Skisprung-Hoffnungsträger bangt um Olympia-Teilnahme

Video: Experte: Skisprung-Saison endet mit Hammer
02. April 2025, 09:09

Für den italienischen Skispringer Andrea Campregher wäre eine Teilnahme an den Olympischen Spielen das Größte. Vor allem deshalb, weil jene im nächsten Jahr in seinem Heimatland stattfinden. Doch um die sportliche Qualifikation zu schaffen, braucht er vor allem eins: Finanzielle Unterstützung. Viel Zeit, um diese zu erhalten, bleibt ihm jedoch nicht mehr, wie er gegenüber sport.de schildert.

Es kommt nicht von ungefähr, dass man Italienern ein gewisses Maß an Temperament und Leidenschaft nachsagt. Im besten Fall wird man davon selbst begeistert und angesteckt, sich entziehen kann man nicht.

So ist es auch im Falle von Andrea Campregher, zumindest wenn man, wie er, etwas für den Skisprung-Sport übrighat. Der 24-Jährige bezeichnet sich selbst als "Amateur-Skispringer", obwohl er seinen Sport über alles liebt und im letzten und aktuellen Jahr Punkte im Weltcup und Sommer-Grand-Prix gesammelt hat – also in den Eliteserien des Skispringens.

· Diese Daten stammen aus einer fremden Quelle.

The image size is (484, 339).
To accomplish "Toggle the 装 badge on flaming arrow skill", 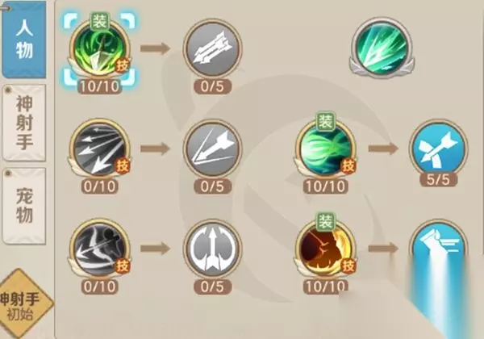I will point(100,22).
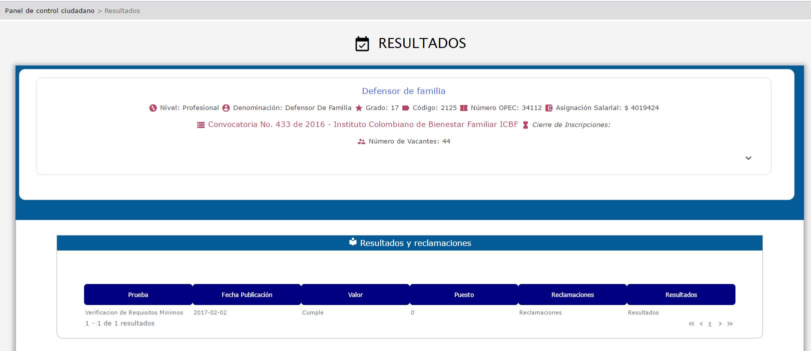Go to the next results page

pos(720,324)
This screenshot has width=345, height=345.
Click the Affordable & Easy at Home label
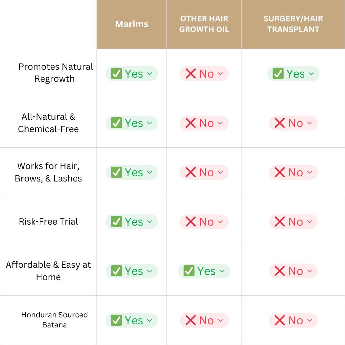pyautogui.click(x=48, y=271)
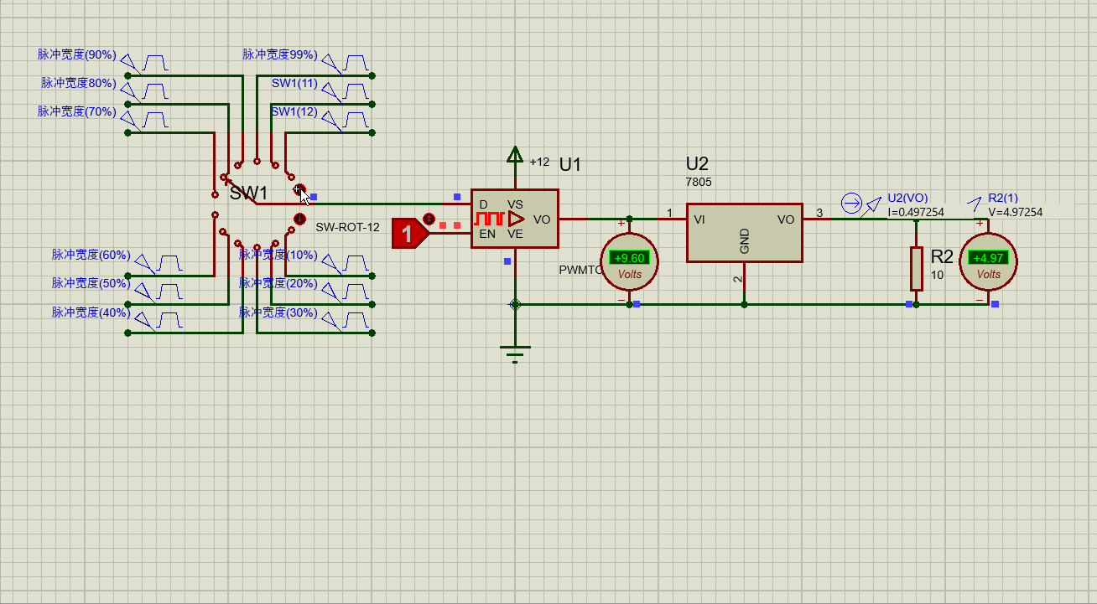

Doch mit seiner Passion für diesen Sport ist er im Gastgeberland der nächsten Olympischen Winterspiele (!) ein Exot. "Auch wenn es zu den Sportarten mit den meisten Zuschauern in der Welt gehört, ist das Interesse in Italien gleich null", schildert er im Gespräch mit sport.de. Und das bringt gleich mehrere Probleme mit sich.

Italiener Campregher kämpft mit drei großen Problemen

Einerseits sind die Trainingsmöglichkeiten für ihn und seine Teamkollegen überschaubar – um nicht zu sagen aktuell nicht vorhanden, da die Schanzenanlage in Predazzo im Trentino nach wie vor für Olympia 2026 im Umbau ist. Hinzu kommt, dass die ohnehin begehrten Plätze in staatlichen Behörden oder beim Militär für Nischen-Sportarten noch rarer gesät sind. Und, dass auch aus der privaten Wirtschaft niemand auf die Idee käme, in Wintersportler zu investieren.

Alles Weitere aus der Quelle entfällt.